IPython Graphs

This notebook uses: Neo4j 2.1.6, Titan 0.9.0-M1(Berkeley DB) w/TP3 Gremlin Server 3.0.0-M7, ipython-cypher 0.2.1, projx 0.3.6(dev), Pandas 0.15.2, NetworkX 1.9, and gizmo 0.1.7(dev)

This notebook is NOT meant to be a benchmark!!! It's just an example that plays around with some code that I've been working on using some libraries and DBs that I like.

In [1]:
%matplotlib inline
%load_ext cypher
In [2]:
import asyncio
import networkx as nx
import pandas as pd
import projx as px
import matplotlib.pyplot as plt
from datetime import datetime
from gizmo import AsyncGremlinClient
In [3]:
plt.rcParams['figure.figsize'] = 12, 7

Load a bipartite network stored as an edgelist into Neo4j with projx using a Cypher MERGE.

Fire up the Neo4j server first:

./neo4j-community-2.1.6/bin/neo4j console
In [4]:
# The arXiv cond-mat data set: http://konect.uni-koblenz.de/networks/opsahl-collaboration
arXiv_condmat_etl = {
    "extractor": {
        "edgelist": {
            "filename": "data/opsahl-collaboration/out.opsahl-collaboration",
            "delim": " ",
            "pattern": [
                {"node": {"alias": "n"}},
                {"edge": {}},
                {"node": {"alias": "m"}}
            ]
        }
    },
    "transformers": [
        {
            "edge": {
                "pattern": [
                    {"node": {"alias": "n", "label": "Author"}},
                    {"edge": {"label": "IN"}},
                    {"node": {"alias": "m", "label": "Paper"}}
                ]
            }
        }
    ],
    "loader": {
        "edgelist2neo4j": {
            "uri": "http://localhost:7474/db/data",
            "stmt_per_req": 500,
            "req_per_tx": 25,
            "indicies": [
                {"label": "Author", "attr": "UniqueId"},
                {"label": "Paper", "attr": "UniqueId"}
            ]
        }
    }
}
In [5]:
px.execute_etl(arXiv_condmat_etl)
▬▬▬▬▬▬
**TASKS FOR THIS EXERCISE**:
• 1. In the IPython Graphs notebook, which Neo4j version is listed?
• 2. Reproduce word for word the stretch of the IPython Graphs notebook from "This notebook uses: Neo4j" through "and gizmo 0.1.7(dev)".
Nothing in the material is needed.

**SOURCE EXCERPT**:
▬▬▬▬▬▬
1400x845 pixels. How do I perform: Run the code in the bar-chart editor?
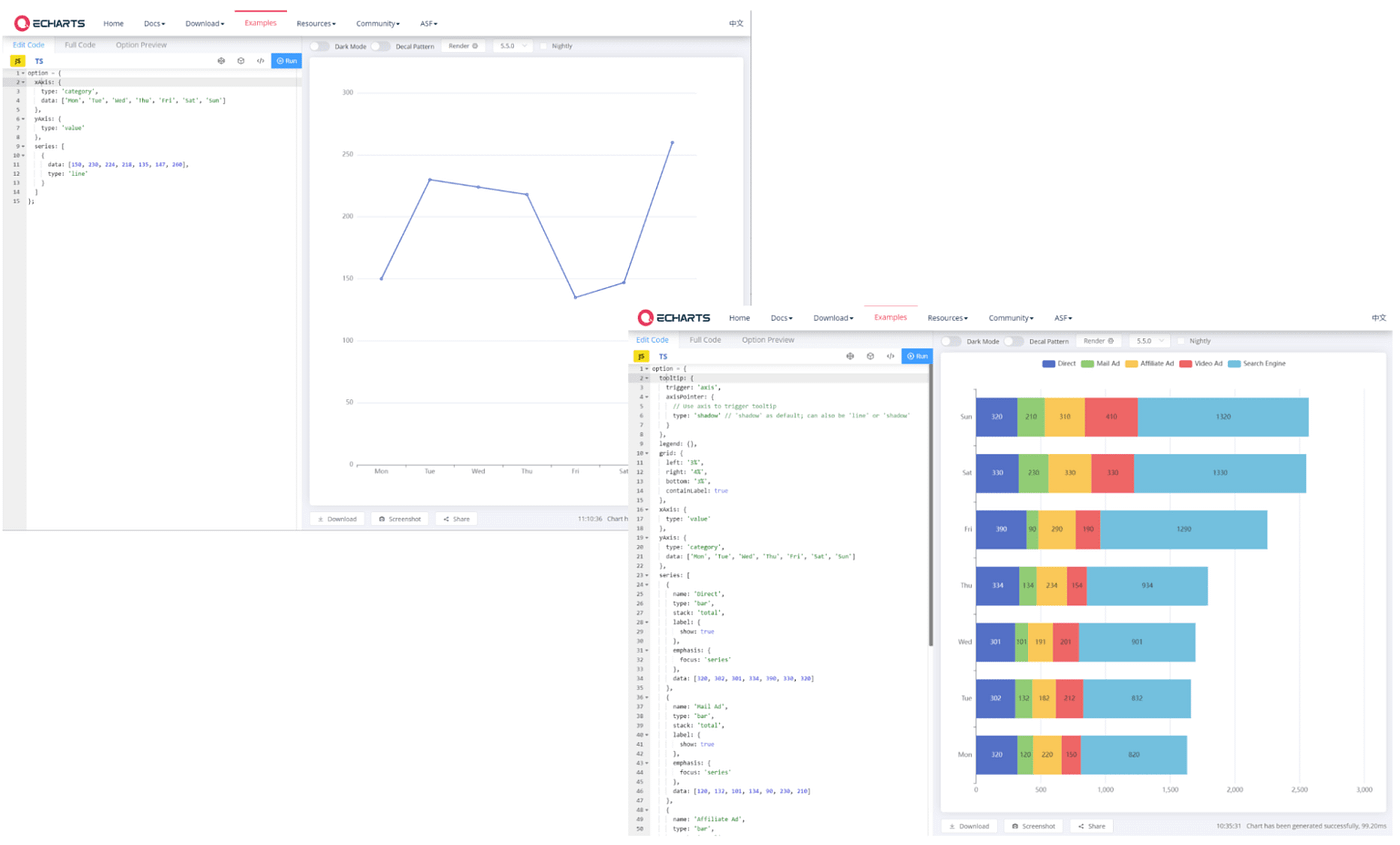click(x=916, y=356)
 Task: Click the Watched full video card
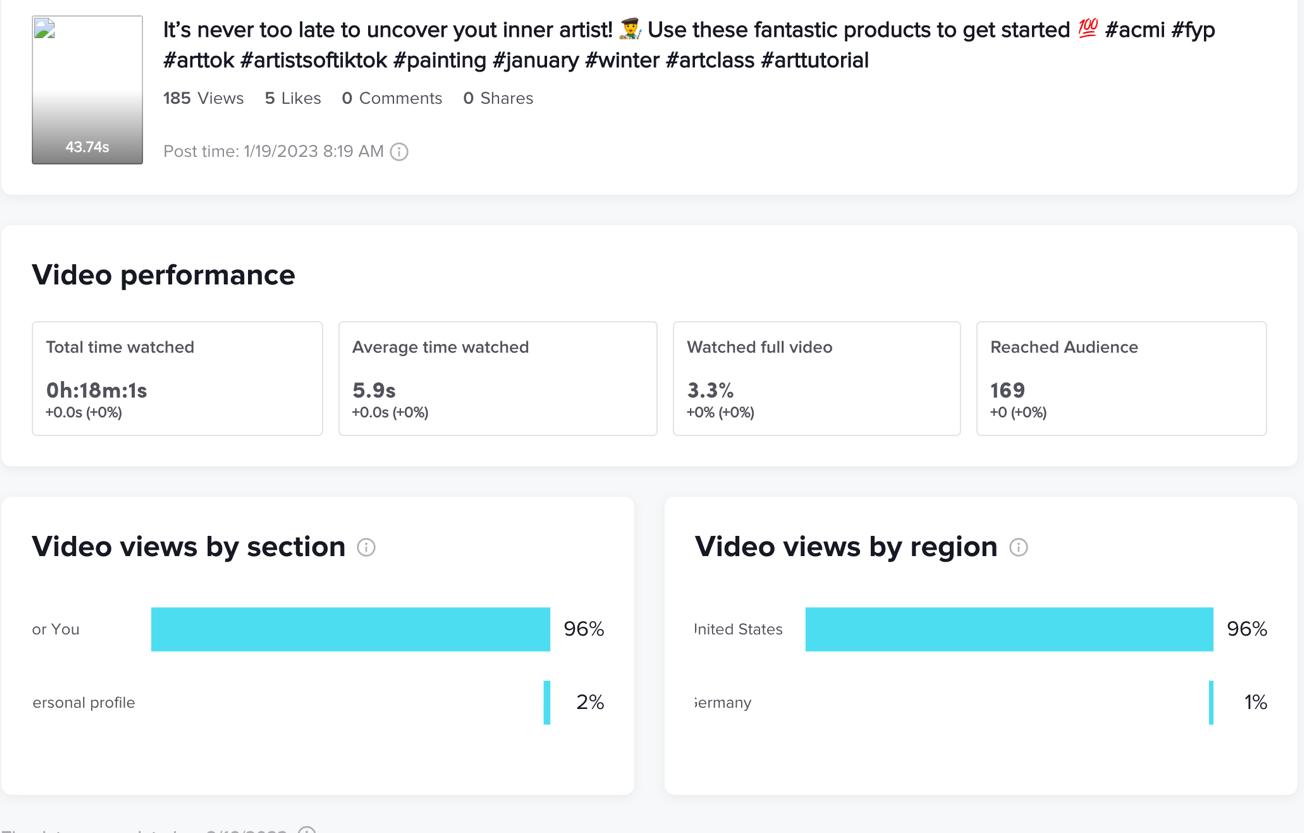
▬▬▬▬▬▬
**RESULTS OF THE EXERCISE**:
• 1. Neo4j 2.1.6

• 2.
This notebook uses: Neo4j 2.1.6, Titan 0.9.0-M1(Berkeley DB) w/TP3 Gremlin Server 3.0.0-M7, ipython-cypher 0.2.1, projx 0.3.6(dev), Pandas 0.15.2, NetworkX 1.9, and gizmo 0.1.7(dev)